Akshara, the immutable, is one of the technical terms in Vedanta. The history of Vedanta may be considered the history of akshara in a way. The problem has become all the more acute due to interpretational differences. If Adi Shankaracharya has taken it in the sense of maya shakti (power of Bhagavan), Ramanuja has interpreted it as meaning an emancipated soul.
The oldest prose Upanishads teach either akshara (the impersonal,
immutable) or purusha (the person). Mundaka Upanishad tries to reconcile the
impersonal with the personal and the early metrical Upanishads endorse that
stand. The Bhagavad Gita teaches the same doctrine, recognizing two manifest ones
called Natures, namely, a higher one (akshara – mahabrahman VII 5; VIII 20) and
a lower one (kshara – Brahma XV.16; XIV.3; VIII 3-4; III.15; V.10).
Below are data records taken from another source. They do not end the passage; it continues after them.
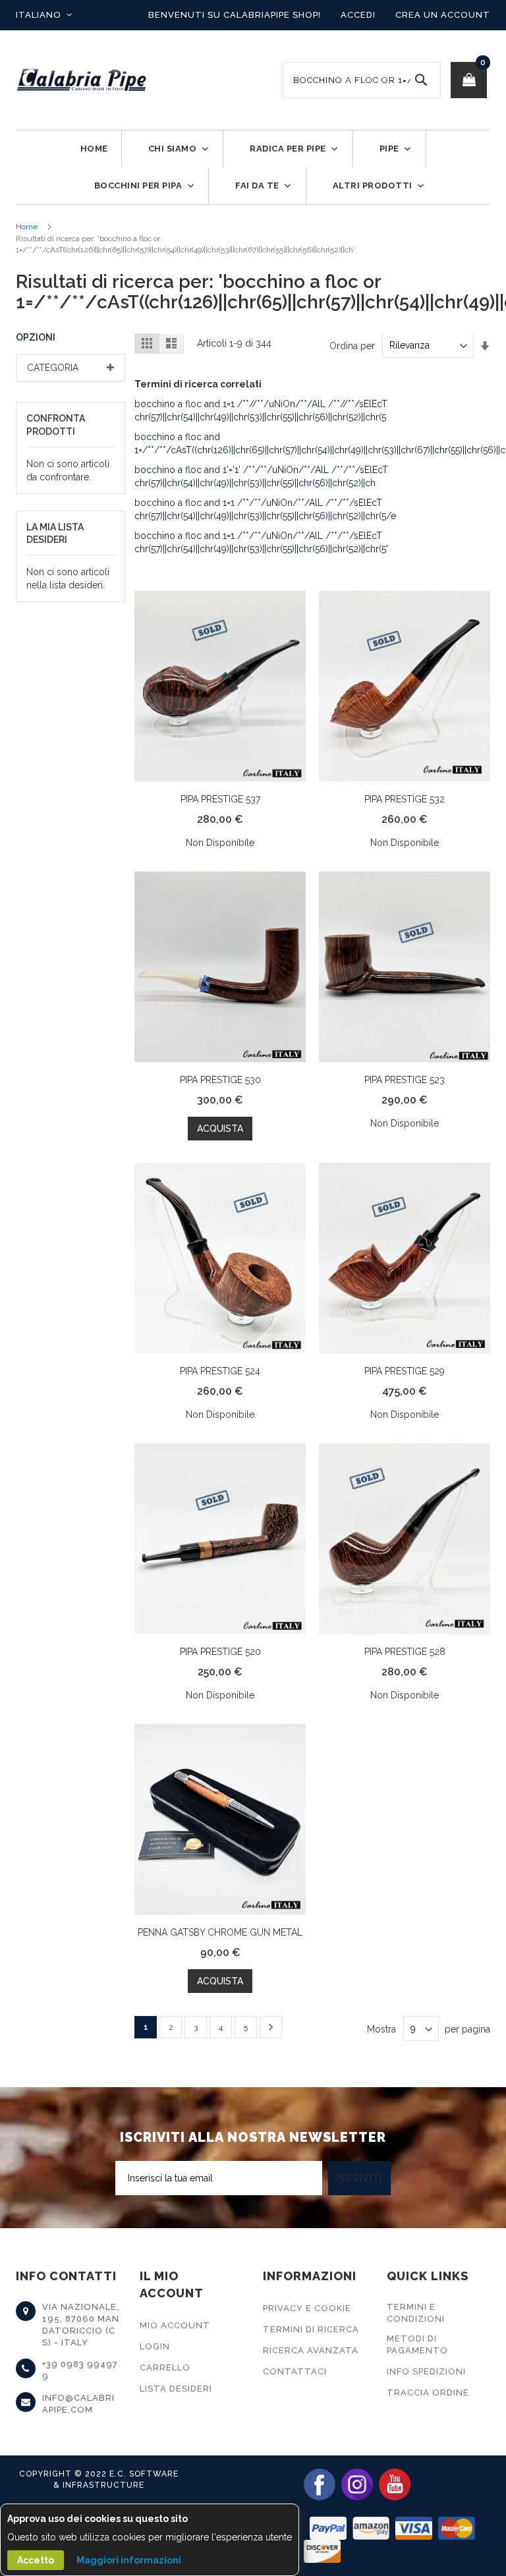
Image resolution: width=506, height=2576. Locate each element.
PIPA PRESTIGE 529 (404, 1371)
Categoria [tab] (52, 367)
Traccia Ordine (428, 2392)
It is the
lower nature that produces the manifest universe, which is in consonance with the
account presented in Svetasvatara Upanishad, recognizing purusha (the personal)
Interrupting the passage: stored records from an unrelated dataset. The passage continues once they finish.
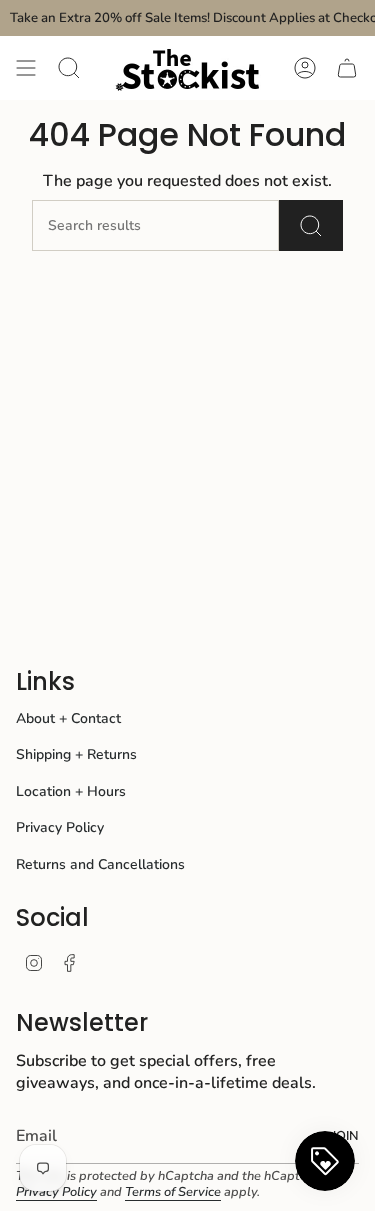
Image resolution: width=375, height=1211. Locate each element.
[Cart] (347, 68)
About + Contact (68, 718)
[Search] (311, 225)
as higher than akshara (the impersonal) and yet not being distinct from one
another. They are not two, though they are not one either, for they have svagatabheda
(internal differences). Akshara in the Gita (III.15) is the cause of the lower
nature (the Brahman) as one finds it stated in Mundaka Upanishad (1.1.9) and
this lower nature forms the cause of the creation which depends upon karma (the
actions) of the beings. Akshara and purusha are held to be two goals as one
notices in the early metrical Upanishads. The meditations on akshara may reach
the purusha (Bhagavad Gita XII.4), making further progress after reaching akshara.
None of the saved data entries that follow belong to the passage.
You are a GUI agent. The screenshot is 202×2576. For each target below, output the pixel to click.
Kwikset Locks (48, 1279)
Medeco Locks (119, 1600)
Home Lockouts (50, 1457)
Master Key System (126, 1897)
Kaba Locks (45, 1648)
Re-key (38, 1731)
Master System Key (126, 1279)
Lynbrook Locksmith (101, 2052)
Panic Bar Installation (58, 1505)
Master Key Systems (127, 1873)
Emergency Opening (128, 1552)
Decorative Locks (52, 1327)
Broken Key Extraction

The Bhagavad Gita does not identify purusha with Brahman. Bhagavan Sri Krishna
is identified with purusha and not at all with Brahman. The lower nature is
said to be the effect of akshara (III.15; IX 7 -10) and the higher nature is eternal
like the purusha and the relation between the two is nothing more than that of
dharma-dharmibhava as one finds it in Svetasvatara Upanishad. The sutrakara
(Badarayana, enunciator of Brahma Sutra) does not subscribe to the view of the
purusha being higher than akshara, for both are one and the same. There cannot,
be according to him, two omnipotent goals and they are the names of one and the
same goal. The Pancharatrins insist on the oneness of akshara and purusha and
advocate that he souls form parts of God and continue as such even during the
period of cosmic rest, which is the stand taken by the votaries of
Vishishtadvaita.
In the literary sense, Akshara means the letters which ultimately constitute the language. There are also important mantras, meant for exclusive contemplation such as ‘namah shivaya’ and ‘om namo narayanaya’ mantra (containing five letters), while the latter is known as ashtakshara mantra. There are also devotional lyrics like the aksharamala, where each verse commences with each of the fifty letters of the Sanskrit language.